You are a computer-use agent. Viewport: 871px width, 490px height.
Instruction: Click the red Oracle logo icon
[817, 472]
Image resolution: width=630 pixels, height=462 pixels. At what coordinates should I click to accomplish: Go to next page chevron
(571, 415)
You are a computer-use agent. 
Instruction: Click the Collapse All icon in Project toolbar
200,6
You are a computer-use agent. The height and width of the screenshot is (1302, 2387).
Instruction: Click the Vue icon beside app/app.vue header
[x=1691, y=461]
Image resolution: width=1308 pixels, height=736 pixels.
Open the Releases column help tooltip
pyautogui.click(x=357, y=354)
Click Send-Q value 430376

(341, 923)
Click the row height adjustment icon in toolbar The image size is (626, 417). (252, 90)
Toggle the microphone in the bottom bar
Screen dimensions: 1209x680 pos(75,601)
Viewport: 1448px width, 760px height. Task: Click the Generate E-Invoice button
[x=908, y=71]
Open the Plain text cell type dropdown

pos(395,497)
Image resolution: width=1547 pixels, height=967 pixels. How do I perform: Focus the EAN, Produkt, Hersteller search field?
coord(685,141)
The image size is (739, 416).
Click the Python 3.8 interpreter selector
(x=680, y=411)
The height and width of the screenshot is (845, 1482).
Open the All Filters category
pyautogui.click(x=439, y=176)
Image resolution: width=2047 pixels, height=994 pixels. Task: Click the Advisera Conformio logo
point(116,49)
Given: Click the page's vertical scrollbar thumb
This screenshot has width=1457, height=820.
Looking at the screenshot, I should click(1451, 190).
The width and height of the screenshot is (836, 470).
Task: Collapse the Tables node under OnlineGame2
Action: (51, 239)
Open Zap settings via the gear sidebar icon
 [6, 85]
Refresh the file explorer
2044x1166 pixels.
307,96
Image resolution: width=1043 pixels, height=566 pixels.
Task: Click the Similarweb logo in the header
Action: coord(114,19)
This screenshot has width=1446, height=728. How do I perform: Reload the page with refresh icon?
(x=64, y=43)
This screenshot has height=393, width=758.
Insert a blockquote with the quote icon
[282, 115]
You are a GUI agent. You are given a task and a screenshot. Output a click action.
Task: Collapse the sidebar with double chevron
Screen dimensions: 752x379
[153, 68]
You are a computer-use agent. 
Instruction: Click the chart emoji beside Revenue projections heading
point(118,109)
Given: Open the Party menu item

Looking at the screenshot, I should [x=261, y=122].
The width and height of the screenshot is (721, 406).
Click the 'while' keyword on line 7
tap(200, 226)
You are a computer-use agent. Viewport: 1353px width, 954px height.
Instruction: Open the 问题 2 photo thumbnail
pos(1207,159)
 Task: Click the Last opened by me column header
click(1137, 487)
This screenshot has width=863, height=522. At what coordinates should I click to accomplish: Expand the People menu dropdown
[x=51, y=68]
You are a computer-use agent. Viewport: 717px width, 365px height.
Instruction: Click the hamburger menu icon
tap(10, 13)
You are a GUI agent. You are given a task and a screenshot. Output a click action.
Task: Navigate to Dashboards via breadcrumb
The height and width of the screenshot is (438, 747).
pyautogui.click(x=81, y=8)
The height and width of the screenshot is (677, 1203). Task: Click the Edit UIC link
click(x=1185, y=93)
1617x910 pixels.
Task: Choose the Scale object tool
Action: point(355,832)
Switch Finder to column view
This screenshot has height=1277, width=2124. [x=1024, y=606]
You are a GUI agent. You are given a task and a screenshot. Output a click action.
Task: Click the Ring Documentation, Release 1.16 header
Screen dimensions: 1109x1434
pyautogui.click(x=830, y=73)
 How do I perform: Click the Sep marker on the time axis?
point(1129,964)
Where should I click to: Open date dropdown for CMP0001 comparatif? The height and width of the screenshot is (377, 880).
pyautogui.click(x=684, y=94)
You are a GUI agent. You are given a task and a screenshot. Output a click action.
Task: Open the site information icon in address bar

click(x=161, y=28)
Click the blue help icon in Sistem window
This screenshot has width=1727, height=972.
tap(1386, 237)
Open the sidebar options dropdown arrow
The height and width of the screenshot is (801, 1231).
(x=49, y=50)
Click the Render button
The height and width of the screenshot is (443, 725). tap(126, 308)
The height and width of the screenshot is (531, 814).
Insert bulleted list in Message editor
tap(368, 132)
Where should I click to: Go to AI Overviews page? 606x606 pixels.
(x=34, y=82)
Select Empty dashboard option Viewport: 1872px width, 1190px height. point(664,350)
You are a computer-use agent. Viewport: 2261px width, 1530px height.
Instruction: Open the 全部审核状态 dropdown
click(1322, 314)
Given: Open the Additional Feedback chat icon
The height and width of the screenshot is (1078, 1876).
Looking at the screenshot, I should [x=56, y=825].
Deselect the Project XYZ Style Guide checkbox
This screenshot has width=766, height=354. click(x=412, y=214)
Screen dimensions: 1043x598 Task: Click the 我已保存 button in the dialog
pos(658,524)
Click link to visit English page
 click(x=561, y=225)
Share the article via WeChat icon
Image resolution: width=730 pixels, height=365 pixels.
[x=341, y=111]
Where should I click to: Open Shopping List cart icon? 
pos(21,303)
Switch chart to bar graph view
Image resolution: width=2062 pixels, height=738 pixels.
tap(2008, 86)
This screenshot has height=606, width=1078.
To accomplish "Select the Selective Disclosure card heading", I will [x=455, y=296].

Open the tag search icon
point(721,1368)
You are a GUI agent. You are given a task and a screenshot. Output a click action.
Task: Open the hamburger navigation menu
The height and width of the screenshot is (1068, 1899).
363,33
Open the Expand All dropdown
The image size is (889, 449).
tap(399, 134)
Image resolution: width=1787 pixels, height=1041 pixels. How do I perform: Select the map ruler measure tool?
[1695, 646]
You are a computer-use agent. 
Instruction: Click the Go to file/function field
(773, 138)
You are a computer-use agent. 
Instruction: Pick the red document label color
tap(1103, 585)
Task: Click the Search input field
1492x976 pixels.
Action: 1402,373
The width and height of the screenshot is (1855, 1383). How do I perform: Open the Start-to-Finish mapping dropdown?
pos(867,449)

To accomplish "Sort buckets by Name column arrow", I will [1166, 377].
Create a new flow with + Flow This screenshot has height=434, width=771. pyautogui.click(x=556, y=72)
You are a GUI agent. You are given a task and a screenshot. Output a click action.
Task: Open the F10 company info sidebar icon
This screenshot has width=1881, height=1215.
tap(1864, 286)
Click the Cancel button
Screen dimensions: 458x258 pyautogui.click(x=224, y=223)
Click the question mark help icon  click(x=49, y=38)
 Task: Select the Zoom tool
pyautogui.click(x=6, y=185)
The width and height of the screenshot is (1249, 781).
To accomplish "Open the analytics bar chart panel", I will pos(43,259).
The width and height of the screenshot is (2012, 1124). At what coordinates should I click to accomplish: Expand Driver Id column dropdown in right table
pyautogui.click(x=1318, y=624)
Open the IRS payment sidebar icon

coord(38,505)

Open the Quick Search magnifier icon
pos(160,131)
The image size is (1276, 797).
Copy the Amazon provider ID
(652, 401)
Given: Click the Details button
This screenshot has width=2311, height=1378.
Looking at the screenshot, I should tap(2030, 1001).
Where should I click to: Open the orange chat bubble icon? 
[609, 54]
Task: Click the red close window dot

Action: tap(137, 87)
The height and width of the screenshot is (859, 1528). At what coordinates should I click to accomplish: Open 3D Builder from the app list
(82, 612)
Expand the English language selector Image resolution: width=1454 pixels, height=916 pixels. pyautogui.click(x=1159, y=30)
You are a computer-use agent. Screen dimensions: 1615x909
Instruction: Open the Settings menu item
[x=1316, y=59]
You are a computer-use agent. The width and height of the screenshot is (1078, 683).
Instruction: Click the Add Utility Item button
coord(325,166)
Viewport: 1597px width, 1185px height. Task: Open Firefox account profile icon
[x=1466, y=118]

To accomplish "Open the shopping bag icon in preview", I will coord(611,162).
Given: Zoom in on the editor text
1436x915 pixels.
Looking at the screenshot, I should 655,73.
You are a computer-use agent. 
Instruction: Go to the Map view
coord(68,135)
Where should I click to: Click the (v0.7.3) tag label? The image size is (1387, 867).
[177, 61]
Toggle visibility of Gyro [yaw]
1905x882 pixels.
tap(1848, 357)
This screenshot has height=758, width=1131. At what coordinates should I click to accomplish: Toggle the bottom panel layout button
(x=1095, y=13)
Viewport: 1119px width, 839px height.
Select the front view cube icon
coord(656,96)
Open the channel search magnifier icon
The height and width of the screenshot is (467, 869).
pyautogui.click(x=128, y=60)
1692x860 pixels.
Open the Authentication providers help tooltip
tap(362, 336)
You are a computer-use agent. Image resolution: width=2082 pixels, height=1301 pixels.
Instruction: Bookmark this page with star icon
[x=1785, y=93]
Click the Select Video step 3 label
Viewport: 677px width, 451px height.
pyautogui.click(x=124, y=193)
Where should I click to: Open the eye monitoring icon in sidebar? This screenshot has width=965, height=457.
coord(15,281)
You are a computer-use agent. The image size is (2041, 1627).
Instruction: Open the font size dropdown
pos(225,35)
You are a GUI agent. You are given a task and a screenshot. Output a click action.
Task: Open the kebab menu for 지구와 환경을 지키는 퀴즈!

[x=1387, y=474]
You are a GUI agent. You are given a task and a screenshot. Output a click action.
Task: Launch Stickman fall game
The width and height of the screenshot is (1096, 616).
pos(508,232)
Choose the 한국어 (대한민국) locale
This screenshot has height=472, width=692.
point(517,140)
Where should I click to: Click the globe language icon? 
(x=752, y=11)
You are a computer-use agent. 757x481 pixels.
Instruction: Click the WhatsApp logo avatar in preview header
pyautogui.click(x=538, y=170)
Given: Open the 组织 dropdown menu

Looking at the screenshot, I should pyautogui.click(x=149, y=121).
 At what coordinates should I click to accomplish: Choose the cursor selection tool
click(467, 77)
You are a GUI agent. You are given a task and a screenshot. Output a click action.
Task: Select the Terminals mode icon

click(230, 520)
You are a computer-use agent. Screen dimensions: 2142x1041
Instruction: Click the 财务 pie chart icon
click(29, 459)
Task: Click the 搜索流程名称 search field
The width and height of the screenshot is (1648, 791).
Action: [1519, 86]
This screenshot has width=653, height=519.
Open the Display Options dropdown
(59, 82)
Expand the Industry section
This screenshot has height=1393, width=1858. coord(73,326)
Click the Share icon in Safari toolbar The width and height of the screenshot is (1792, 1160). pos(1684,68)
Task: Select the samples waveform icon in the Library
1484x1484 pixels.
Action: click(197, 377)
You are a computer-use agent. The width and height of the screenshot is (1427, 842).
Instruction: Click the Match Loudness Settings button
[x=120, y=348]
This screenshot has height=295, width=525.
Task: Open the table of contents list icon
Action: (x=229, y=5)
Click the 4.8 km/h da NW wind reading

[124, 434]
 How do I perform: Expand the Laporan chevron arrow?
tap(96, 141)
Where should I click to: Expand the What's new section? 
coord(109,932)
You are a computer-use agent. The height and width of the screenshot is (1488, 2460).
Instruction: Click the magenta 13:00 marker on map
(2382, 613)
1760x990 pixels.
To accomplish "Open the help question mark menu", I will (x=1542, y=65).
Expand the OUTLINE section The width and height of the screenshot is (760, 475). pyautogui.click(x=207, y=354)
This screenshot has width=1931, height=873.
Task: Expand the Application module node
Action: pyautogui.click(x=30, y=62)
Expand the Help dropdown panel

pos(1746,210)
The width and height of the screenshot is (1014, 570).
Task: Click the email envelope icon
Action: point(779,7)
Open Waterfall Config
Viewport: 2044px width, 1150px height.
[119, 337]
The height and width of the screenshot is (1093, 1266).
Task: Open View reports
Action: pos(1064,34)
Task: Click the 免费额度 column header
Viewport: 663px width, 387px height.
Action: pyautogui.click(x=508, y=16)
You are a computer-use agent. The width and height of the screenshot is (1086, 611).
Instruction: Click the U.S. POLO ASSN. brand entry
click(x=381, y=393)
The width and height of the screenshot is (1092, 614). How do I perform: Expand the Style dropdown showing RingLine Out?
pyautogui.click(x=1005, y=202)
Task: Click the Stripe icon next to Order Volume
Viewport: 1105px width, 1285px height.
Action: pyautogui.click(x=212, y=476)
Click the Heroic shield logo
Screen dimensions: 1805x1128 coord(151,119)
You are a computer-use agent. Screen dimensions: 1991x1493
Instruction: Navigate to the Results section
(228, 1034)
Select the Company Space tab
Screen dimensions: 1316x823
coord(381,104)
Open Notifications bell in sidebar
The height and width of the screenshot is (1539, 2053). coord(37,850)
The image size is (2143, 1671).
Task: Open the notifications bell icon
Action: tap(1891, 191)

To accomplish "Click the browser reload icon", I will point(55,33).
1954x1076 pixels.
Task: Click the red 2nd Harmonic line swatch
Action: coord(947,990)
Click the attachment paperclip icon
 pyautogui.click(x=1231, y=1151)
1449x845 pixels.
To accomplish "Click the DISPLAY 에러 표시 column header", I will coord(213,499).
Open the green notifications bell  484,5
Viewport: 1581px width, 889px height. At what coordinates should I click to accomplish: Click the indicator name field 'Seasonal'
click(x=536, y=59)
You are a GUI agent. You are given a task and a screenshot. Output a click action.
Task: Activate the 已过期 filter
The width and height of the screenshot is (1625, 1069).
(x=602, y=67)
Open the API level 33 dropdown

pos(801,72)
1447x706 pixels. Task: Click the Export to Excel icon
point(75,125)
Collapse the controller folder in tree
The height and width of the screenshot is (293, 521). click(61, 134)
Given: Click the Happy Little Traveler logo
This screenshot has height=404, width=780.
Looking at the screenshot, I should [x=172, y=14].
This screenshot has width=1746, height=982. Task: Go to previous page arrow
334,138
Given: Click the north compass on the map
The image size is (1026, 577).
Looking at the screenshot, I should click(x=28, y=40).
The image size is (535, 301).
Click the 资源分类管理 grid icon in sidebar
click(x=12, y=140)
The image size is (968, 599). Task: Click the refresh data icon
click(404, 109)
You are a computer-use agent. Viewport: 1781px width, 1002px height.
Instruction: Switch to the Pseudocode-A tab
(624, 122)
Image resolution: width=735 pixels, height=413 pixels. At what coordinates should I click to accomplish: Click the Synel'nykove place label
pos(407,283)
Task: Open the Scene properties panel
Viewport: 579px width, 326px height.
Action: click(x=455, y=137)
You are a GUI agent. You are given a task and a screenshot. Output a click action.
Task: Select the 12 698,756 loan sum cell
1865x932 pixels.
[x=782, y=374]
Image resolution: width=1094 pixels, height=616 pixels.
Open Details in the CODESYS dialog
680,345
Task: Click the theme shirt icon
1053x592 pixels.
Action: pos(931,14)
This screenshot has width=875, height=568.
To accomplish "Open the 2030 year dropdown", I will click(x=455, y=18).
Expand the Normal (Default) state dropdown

• _TASK BRIEF_:
Starting at the line above that contains "Click the row", repeat each line exactly up to and including the line that contains "The height and width of the screenshot is (845, 1482).", and stop there.

• _SOLUTION FOR THIS TASK_:
Click the row height adjustment icon in toolbar The image size is (626, 417). (252, 90)
Toggle the microphone in the bottom bar
Screen dimensions: 1209x680 pos(75,601)
Viewport: 1448px width, 760px height. Task: Click the Generate E-Invoice button
[x=908, y=71]
Open the Plain text cell type dropdown

pos(395,497)
Image resolution: width=1547 pixels, height=967 pixels. How do I perform: Focus the EAN, Produkt, Hersteller search field?
coord(685,141)
The image size is (739, 416).
Click the Python 3.8 interpreter selector
(x=680, y=411)
The height and width of the screenshot is (845, 1482).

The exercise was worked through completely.